Chocolate chip cookies were invented in the 1930s by Ruth Graves Wakefield, who ran the Toll House Inn in Massachusetts. The recipe quickly became popular and has since been adapted and modified by countless bakers around the world.
Whether you’re looking for a sweet treat to satisfy your cravings or a fun activity to do with family and friends, chocolate chip cookies are the perfect choice. In this article, we’ll dive into the history of this beloved dessert and share some tips and tricks for making the perfect batch of chocolate chip cookies every time.
How delicious does this recipe look!

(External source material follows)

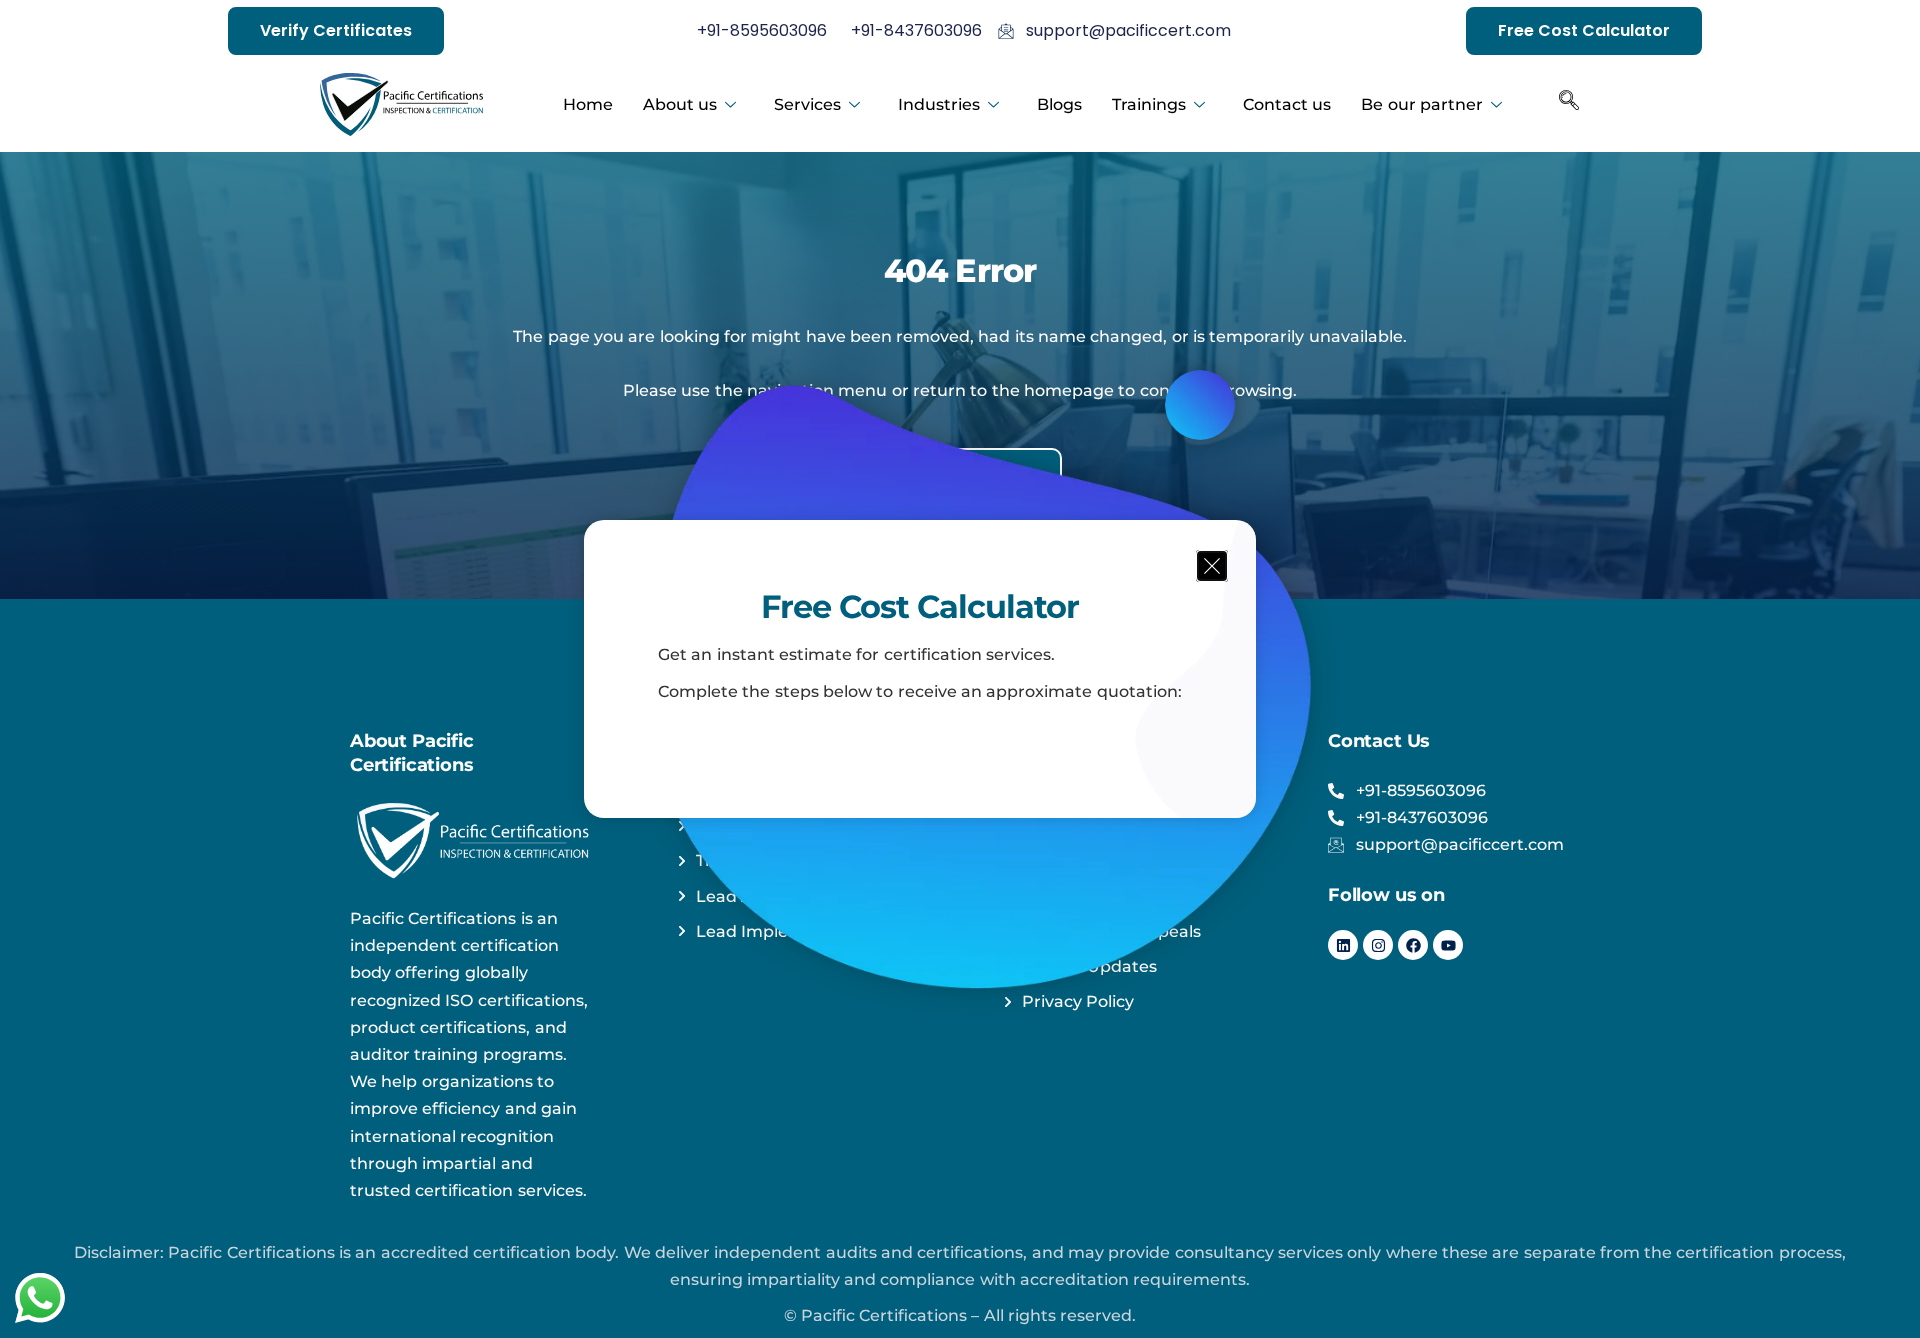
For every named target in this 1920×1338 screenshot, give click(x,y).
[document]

Crispy on the outside, moist and chewy on the inside, these cookies are a perfect combination of textures and flavors. They’re the perfect treat for a day at the beach, a holiday gathering, or any time you feel like indulging.
- 2 1/4 cups all-purpose flour
- 1/2 teaspoon baking soda
- 2 sticks (1 cup) unsalted butter, room temperature
- 1/2 cup granulated sugar
- 1 cup packed light brown sugar
- 1 teaspoon kosher salt
- 2 teaspoons pure vanilla extract
- 2 large eggs
- 12 ounces semisweet chocolate chips (2 cups)
- Step 1
- Preheat oven to 350°F with racks in the upper and lower third positions. In a small bowl, whisk together flour and baking soda; set aside. In the bowl of a stand mixer fitted with the paddle attachment, beat butter and both sugars on medium speed until light and fluffy, about 3 minutes. Add salt, vanilla, and eggs; mix to combine. Reduce speed to low and gradually add flour mixture, mixing until just combined. Mix in chocolate chips.
- Step 2
- Using a tablespoon measure, drop heaping portions of dough about 2 inches apart on baking sheets lined with parchment paper.
- Step 3
- Bake until cookies are golden around the edges, but still soft in the center, 8 to 10 minutes. Remove from oven, and let cool on baking sheet 1 to 2 minutes. Transfer cookies to a wire rack and let cool completely. Store cookies in an airtight container at room temperature up to 1 week.
- Cook's Notes
- If desired, use a small ice-cream scoop for uniform-size cookies.